Libgdx JSON saving problem?

Hi guys.

I’m making a game where I have some JSON serializable objects that I can save to a file, and load up at the next time the game is played.

The save structure is like this:

First, an arraylist containing all of the buildings on the map.

A building contains a couple of values unimportant to this issue, and a currentTask variable and an arraylist of tasks (tasks are their own custom class, FacilityTask.java). This is a real-time game, so if you schedule a task and close the game it will technically still be going on.

So upon opening a saved game, it checks to see if any tasks have been completed:

		if(performing && getRemainingTime() <= 0){ //if the facility is performing a task and the remaining the time of the task is <= 0 millseconds
			finishAction(taskScheduled, survivorPerforming); //terminate the current task scheduled
			performing = false; //setting the facility to not performing a task
			startingTime = 0; //reset the starting time of the current task
			endingTime = 0; //reset the ending time of the current task
		}

In the case of this test, the task we are testing is already completed once i open the game. (Keep in mind that if i never close the game, this feature works perfectly fine).

But opening a game with a completed task, all of the tasks within the facility are different, as if they have generated all new ones (ive taken away any code that generates the array of tasks within a facility).

Output of old task vs. new task:

com.fanger.zombie.FacilityTask@327a5b7f
com.fanger.zombie.FacilityTask@7f0d08bc

Because of this, finishing the task doesn’t change anything because its not even a variable within the facility anymore. I know this isnt a problem with the saving/loading im doing with JSON because if i start a task, close it, and open it before its completed, the progress is saved and in-tact.

I don’t really know what section of code to post, as this issue seems like it could be a problem with a few different classes and thousands of lines of code, so if you’d like to see something please ask me and ill post it.

So what is wrong? Putting value X to json, serializing it, saving it to file, reading it from file, parsing json and getting value X somehow is a different value than what you put in the json?
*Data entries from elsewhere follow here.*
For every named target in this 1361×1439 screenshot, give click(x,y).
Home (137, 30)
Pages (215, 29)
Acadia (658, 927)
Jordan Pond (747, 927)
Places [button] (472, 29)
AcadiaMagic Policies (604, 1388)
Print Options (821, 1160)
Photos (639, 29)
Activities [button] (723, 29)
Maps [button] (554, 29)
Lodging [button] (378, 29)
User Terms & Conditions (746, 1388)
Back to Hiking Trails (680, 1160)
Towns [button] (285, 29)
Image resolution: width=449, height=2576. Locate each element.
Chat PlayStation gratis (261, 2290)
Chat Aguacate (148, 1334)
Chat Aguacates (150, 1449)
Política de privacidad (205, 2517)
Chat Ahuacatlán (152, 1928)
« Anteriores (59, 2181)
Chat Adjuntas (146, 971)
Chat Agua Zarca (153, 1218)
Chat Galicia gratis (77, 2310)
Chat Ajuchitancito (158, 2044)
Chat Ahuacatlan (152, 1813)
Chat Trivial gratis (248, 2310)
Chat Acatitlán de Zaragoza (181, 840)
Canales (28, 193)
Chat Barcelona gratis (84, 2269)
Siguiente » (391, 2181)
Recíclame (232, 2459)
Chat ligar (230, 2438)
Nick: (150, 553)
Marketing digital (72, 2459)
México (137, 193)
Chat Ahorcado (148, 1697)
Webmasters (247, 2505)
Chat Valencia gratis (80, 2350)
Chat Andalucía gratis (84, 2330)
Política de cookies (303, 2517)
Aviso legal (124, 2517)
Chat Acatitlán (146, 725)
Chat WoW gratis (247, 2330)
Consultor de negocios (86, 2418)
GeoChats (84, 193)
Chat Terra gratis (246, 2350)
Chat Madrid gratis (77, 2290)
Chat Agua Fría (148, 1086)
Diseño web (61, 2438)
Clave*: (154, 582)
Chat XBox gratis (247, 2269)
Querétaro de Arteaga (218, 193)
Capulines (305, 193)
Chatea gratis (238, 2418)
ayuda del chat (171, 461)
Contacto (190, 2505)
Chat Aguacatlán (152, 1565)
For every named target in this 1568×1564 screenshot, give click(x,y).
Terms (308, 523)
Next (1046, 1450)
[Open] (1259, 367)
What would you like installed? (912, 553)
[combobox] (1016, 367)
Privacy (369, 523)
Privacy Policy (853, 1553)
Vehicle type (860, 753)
It’s also not clear to me what the problem is. Could you specify what you mean by “all of the tasks within the facility are different, as if they have generated all new ones”? Because I have no idea what the result looks like.

As for this:

This is not unexpected to me. The number you are seeing behind the @ sign is the object’s hash code, which by default in most cases is the object’s internal address. If you serialize an object, then deserialize it, you in fact create a new object (which is identical to the old object, but may be located somewhere else in memory). At least, that’s how I always understood it to be.

As far as I know the LibGDX json serializer is not really smart enough to serialize references to objects (please correct me if I’m wrong), which means that if your save structure contains multiple references to the same object (e.g. many buildings refer to the same task objects) then things will get messed up. While serializing, every single time the task is encountered it is serialized to disk as a seperate object. When deserializing, these objects are instantiated again, but now as many seperate task objects instead of one. Maybe this is the problem you are having.

One way to fix this is to use custom serialization and assign ID’s to your task objects, then reconstruct everything while deserializing. This is a bit messy, though. An alternative, and better, approach would be to use another serialization approach, e.g. just using Java’s default serialization(which is actually quite good and easy to use) or use a library such as Kryo which is really fast.

Thanks for the replies guys, but I managed to figure out the problem last night before I went to sleep.

In line 2 from my first set of code, I call the method:

         finishAction(taskScheduled, survivorPerforming);

That method is what sets a tasks enabled value to false so you cant do it again. The problem was, I was setting the reference to the actual task being performed, not the actual task stored within the facility. I think with saving/loading that becomes a new object which is what caused my problem.